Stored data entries
----
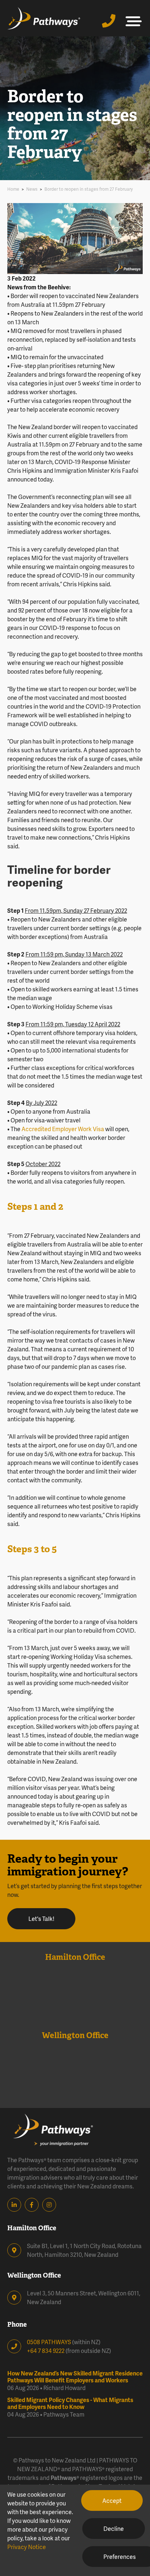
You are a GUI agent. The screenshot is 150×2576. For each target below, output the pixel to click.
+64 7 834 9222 (45, 2350)
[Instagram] (51, 2205)
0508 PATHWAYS (49, 2342)
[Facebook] (33, 2205)
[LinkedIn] (16, 2205)
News (32, 189)
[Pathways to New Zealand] (43, 18)
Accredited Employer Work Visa (62, 1129)
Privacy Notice (26, 2547)
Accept (112, 2500)
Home (13, 189)
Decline (113, 2528)
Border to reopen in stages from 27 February (88, 189)
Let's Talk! (41, 1918)
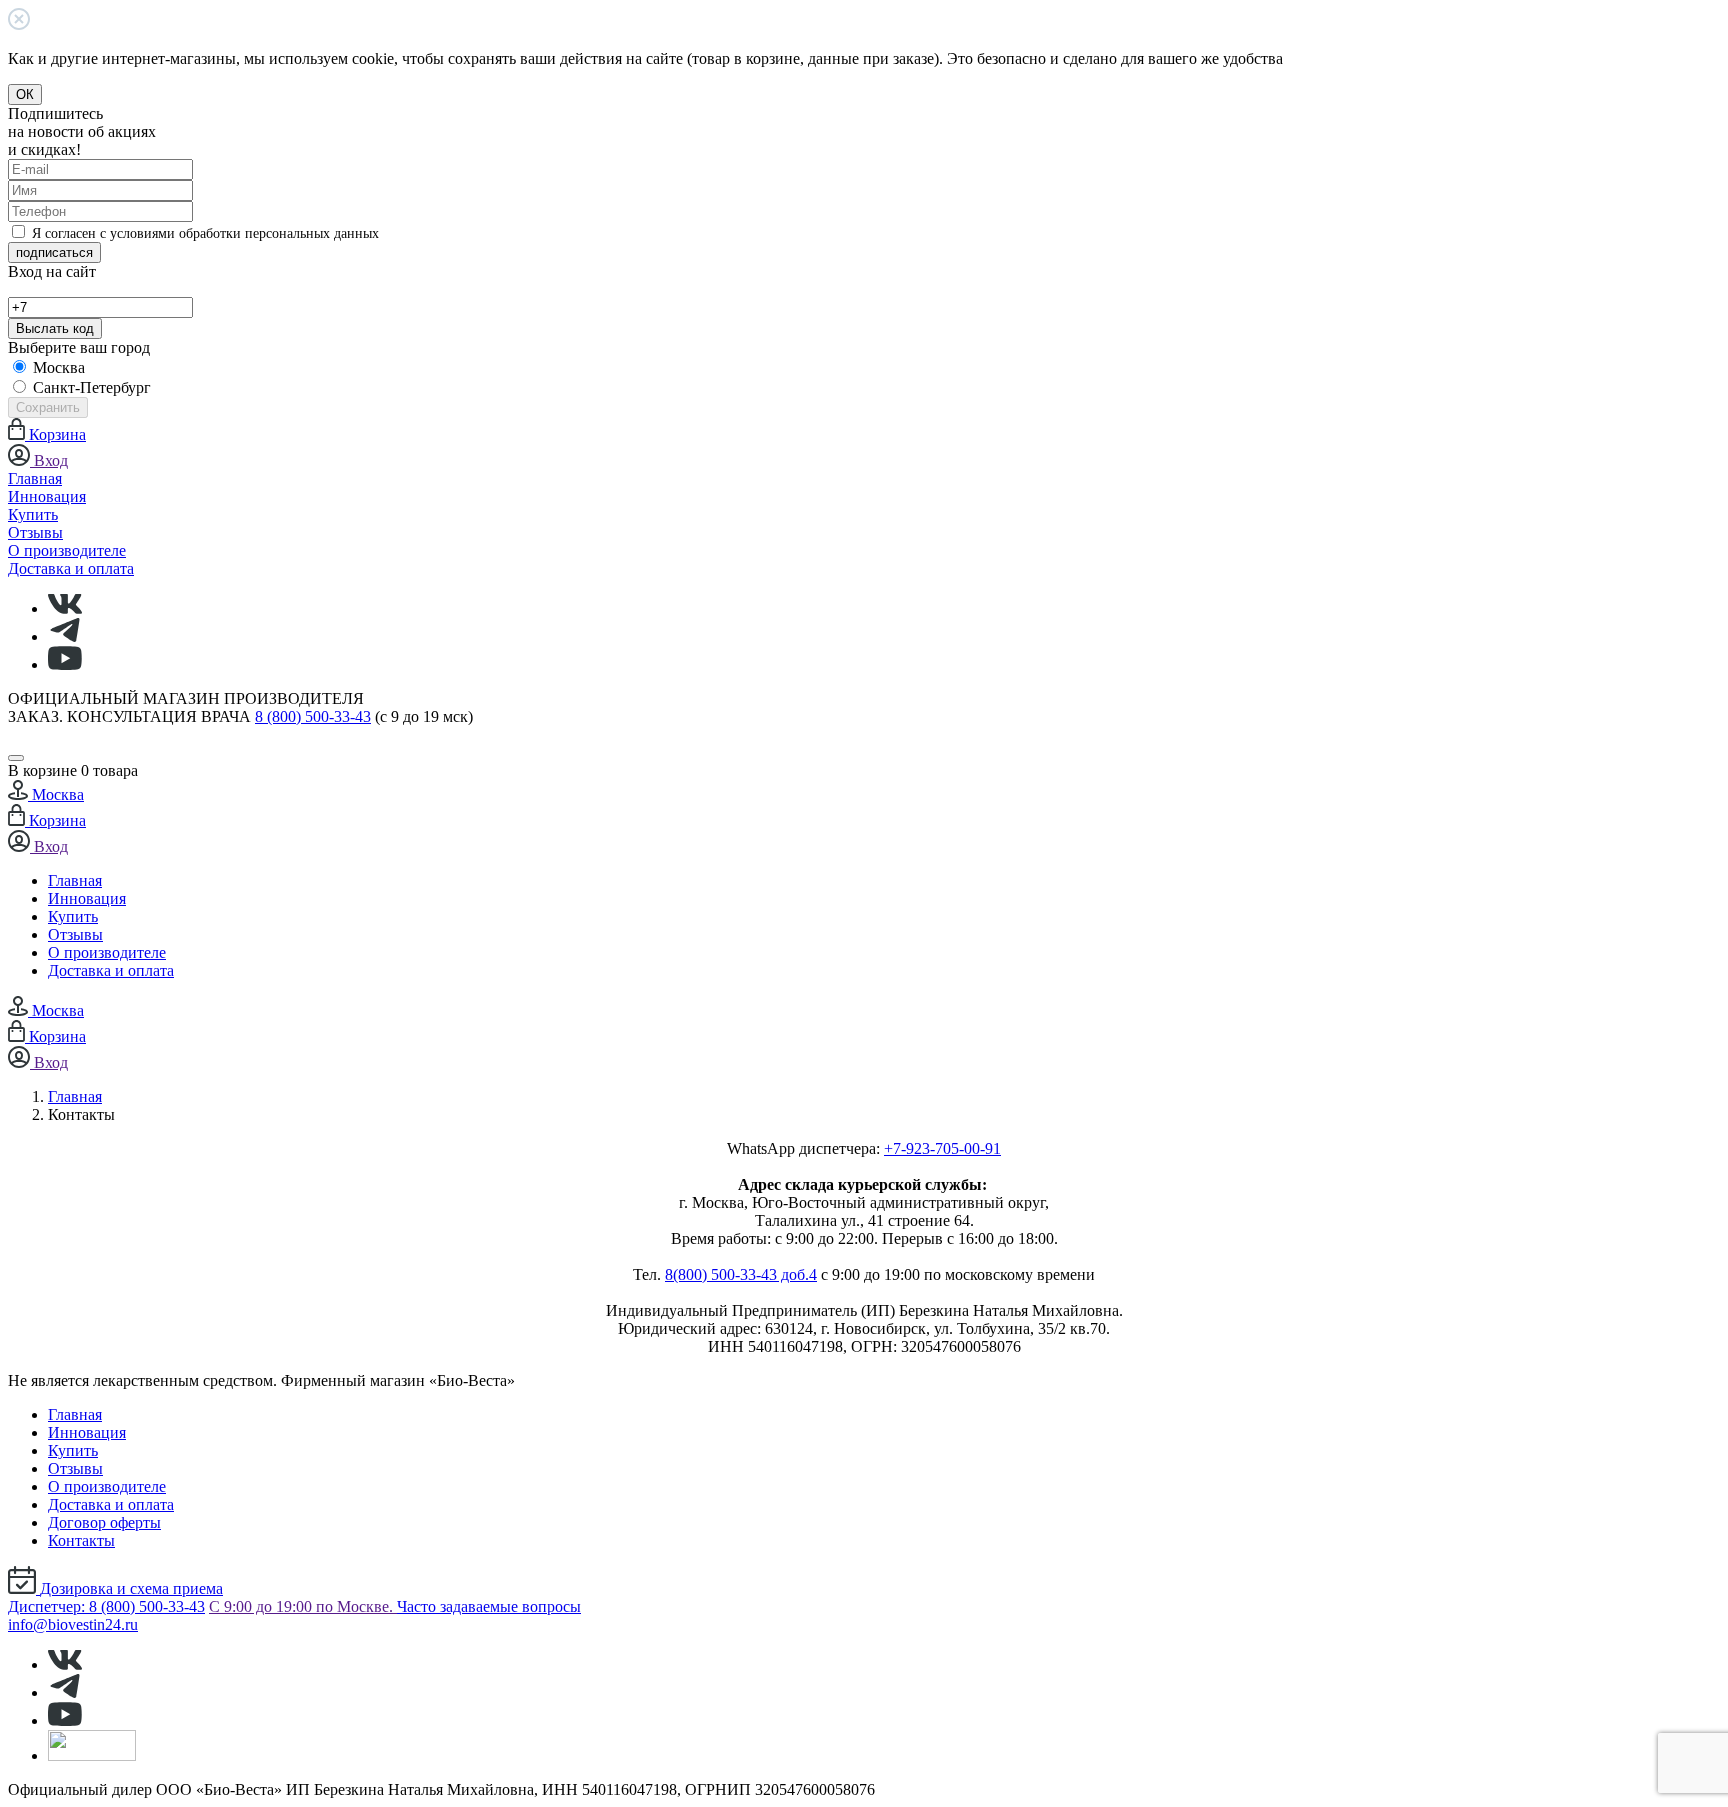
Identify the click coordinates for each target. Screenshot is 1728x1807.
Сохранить (48, 407)
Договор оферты (104, 1522)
----
* **Exercise aim**:
Start with the line above that contains "[LinkedIn] (16, 2205)" and stop after the line that contains "Let's Talk! (41, 1918)". Output those lines exactly, and only those.

* **Solution to this exercise**:
[LinkedIn] (16, 2205)
News (32, 189)
[Pathways to New Zealand] (43, 18)
Accredited Employer Work Visa (62, 1129)
Privacy Notice (26, 2547)
Accept (112, 2500)
Home (13, 189)
Decline (113, 2528)
Border to reopen in stages from 27 February (88, 189)
Let's Talk! (41, 1918)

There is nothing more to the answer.